Records locating elements on screens:
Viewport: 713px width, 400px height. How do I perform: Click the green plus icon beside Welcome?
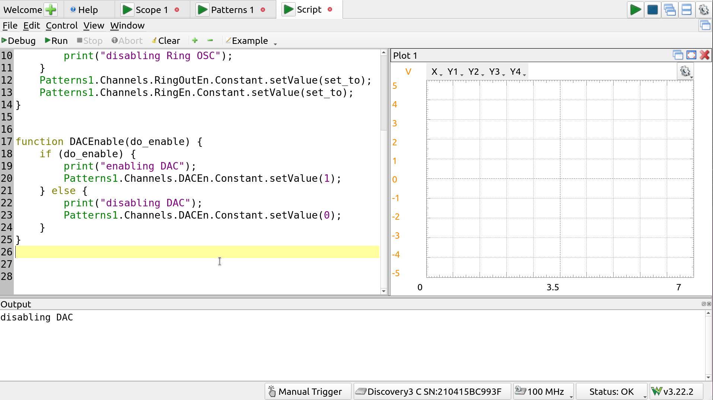51,10
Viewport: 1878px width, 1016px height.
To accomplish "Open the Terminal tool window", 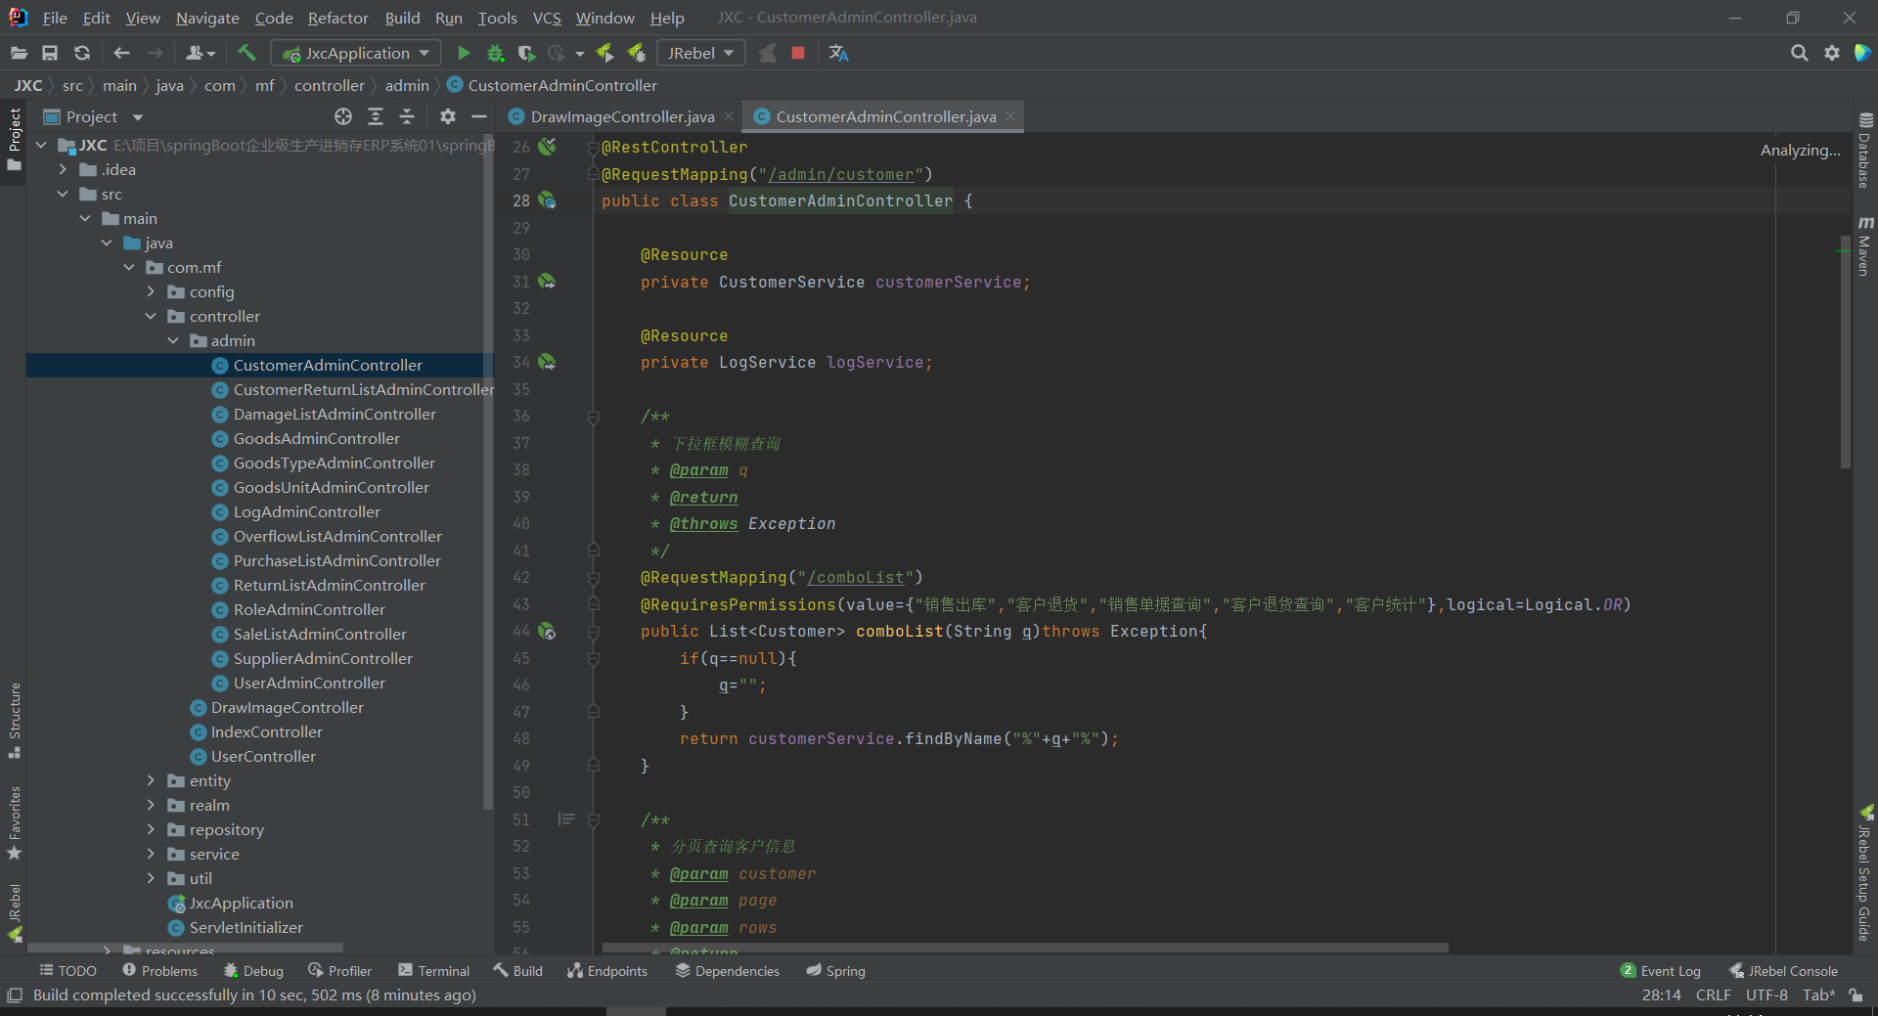I will [433, 971].
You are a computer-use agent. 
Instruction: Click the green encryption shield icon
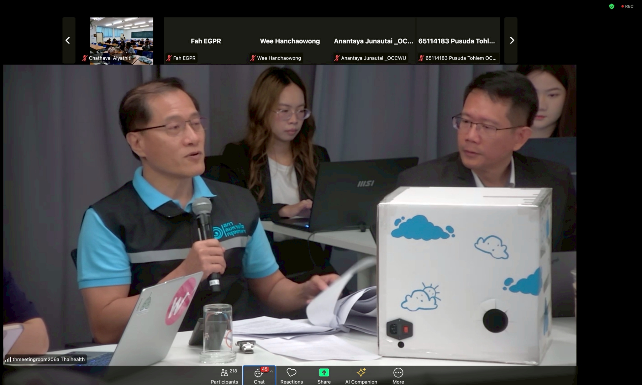[612, 6]
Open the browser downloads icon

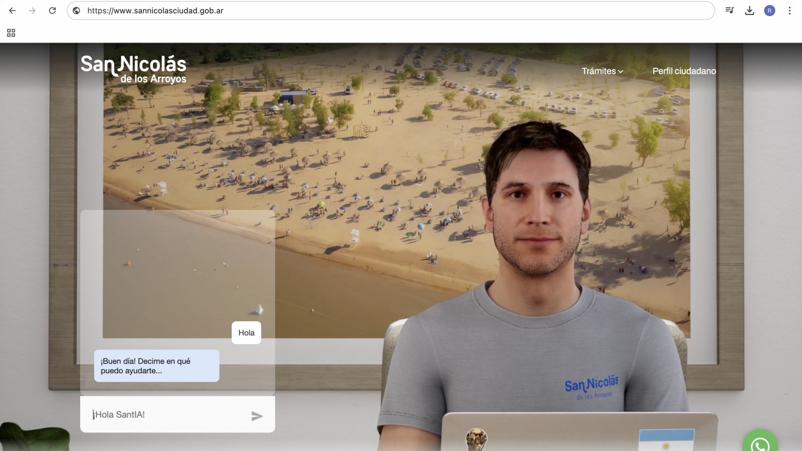click(x=749, y=11)
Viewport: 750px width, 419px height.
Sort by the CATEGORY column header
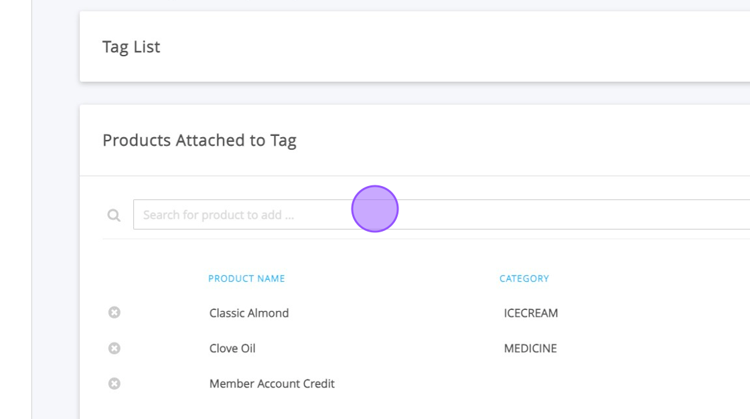click(524, 278)
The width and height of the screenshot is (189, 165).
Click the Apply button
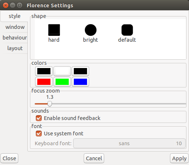pos(179,158)
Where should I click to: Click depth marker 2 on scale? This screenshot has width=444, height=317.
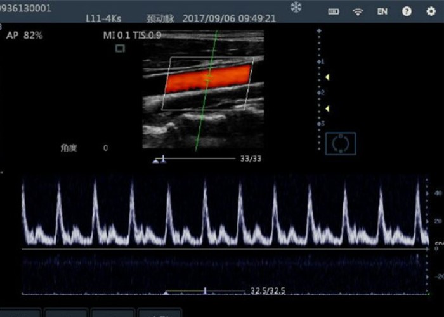click(321, 93)
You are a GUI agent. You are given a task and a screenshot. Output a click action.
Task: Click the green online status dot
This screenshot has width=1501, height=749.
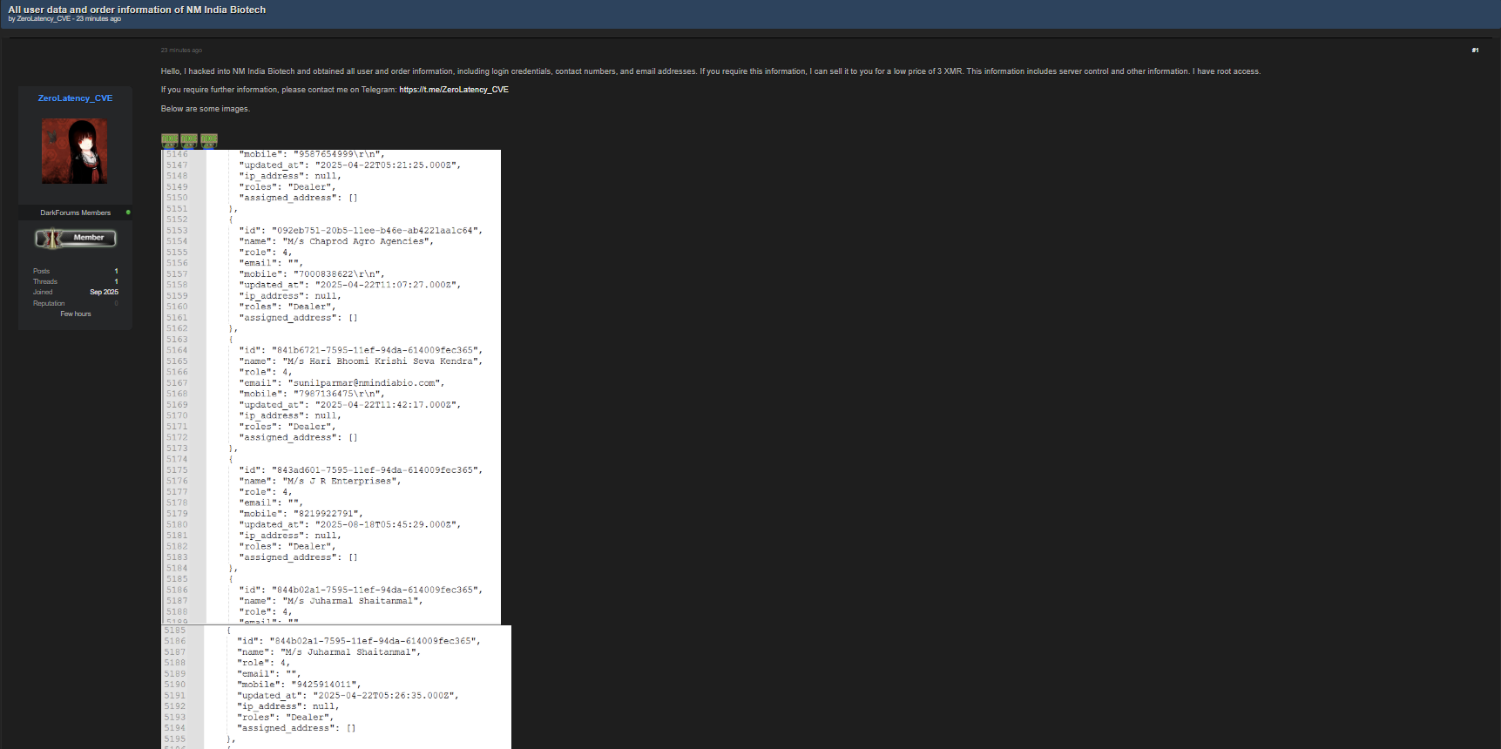tap(128, 213)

**INSTRUCTIONS TO FOLLOW**
Reproduce the material verbatim, from the line containing "You are a computer-use agent." down through the end of the material, including both ends. Omit the pictures from your reproduction.

**PROBLEM SOLUTION**
You are a computer-use agent. 
Instruction: Click the green encryption shield icon
[612, 6]
Open the browser downloads icon

click(x=749, y=11)
Viewport: 750px width, 419px height.
Sort by the CATEGORY column header
click(524, 278)
The width and height of the screenshot is (189, 165).
Click the Apply button
pos(179,158)
Where should I click to: Click depth marker 2 on scale? This screenshot has width=444, height=317.
click(321, 93)
You are a GUI agent. You are given a task and a screenshot. Output a click action.
Task: Click the green online status dot
This screenshot has width=1501, height=749.
tap(128, 213)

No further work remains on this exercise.